1.7.1 – comment force check issue

I have been testing comments in 1.7.1 this evening and found an issue with the changes to gm-comments.cgi where you can specify that comments are forced through a preview and then a random string is generated to ask the user to enter it before the post is made to avoid some of the comment spam. This code is shown between lines 155 and 172:


if ( ($IN{‘gmpostpreview’} ne “”) || ($IN{‘gmpostpreview.x’} ne “”) ) {
} else {
if( $commentforcepreview eq Gm_Constants::YES && !exists( $IN{‘postit’} ) ){
## if force preview, check if var ‘postit’ only found on preview page
}if( $commentverify eq ‘static’ || $commentverify eq ‘random’ ){
## if force preview, check if var ‘postit’ only found on preview page


The logic is that a user can press preview or submit, either way now if force preview is set the user previews the comment. The forceverify function is supposed to then display a random number for the user to enter and if this is successful then the comment is posted.

The issue is that the hidden value “postit” is never set. To fix this add the following line:


<INPUT TYPE=HIDDEN NAME=”postit” VALUE=”postit” />

to the “Confirmation Form Template” at the end just above the:



line. My tests showed this to work.

That is weird, because if you look at the function that prints the page with the random string, I use a hidden field in the form for postit, at around line 768 of gm-comments:


$userMessage .= ‘<INPUT TYPE=HIDDEN NAME=”postit” VALUE=”postit”>’.”\n”;

I thought I had tested this case, but will investigate when I get a chance.

Sorry I missed out a vital bit of information in my last post.

The issue before I made the fix was that I posted a comment, pressed preview and it displayed the comment nicely. I was presented with the post it button on the preview page and I pressed it. This simply dispayed the preview page again with the same button and i never got the string to enter screen generated by gm_forceverify.

The code line you mention is in the gm_forceverify function. This function is never called though as if you see the code section i pasted in this thread, you get to the gm_previewcomment function and it displays the preview and then asks you to post the comment.
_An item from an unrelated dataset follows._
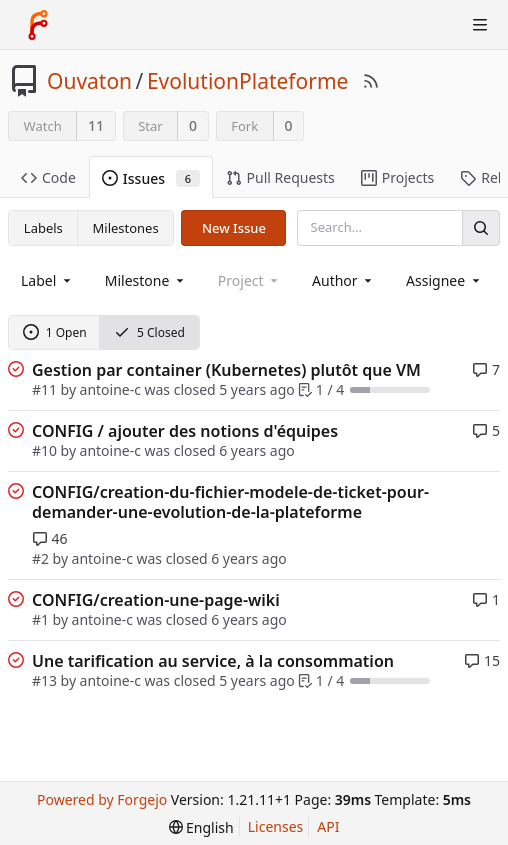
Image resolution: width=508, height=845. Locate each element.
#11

This function (gm_previewcomment) doesnt set the hidden name “postit” with the value “postit” so you end up back in gm_previewcomment again – in a loop..

My fix was to set the hidden name “postit” in the preview template so that it gets set the first time you preview so that next time through the code you end up in gm_forceverify.

I think I got whats causing this confusion.

I started with the 1.3.1 templates, and for the “Confirmation Form Template” they use this code for the submit button:


<input type=”submit” name=”postit” value=”Post It” />

I am guessing your button did not? Your solution works as well as making sure the ‘name’ attribute from above is “postit”.

Thanks for tour feedback on this one. I started with 1.3.0 and my template didnt have the name=”postit” set for the button. I guess we ought to update the documentation to advise people to update this template or do it automatically but that could be problematic!

Yeah, I wasn’t sure how to do it automatically, I was just hopeing that everyone had postit in the template (oh silly me).

I was thinking that I could make a note in the config blurb to tell people about this, otherwise, not sure where the documentation for this would go?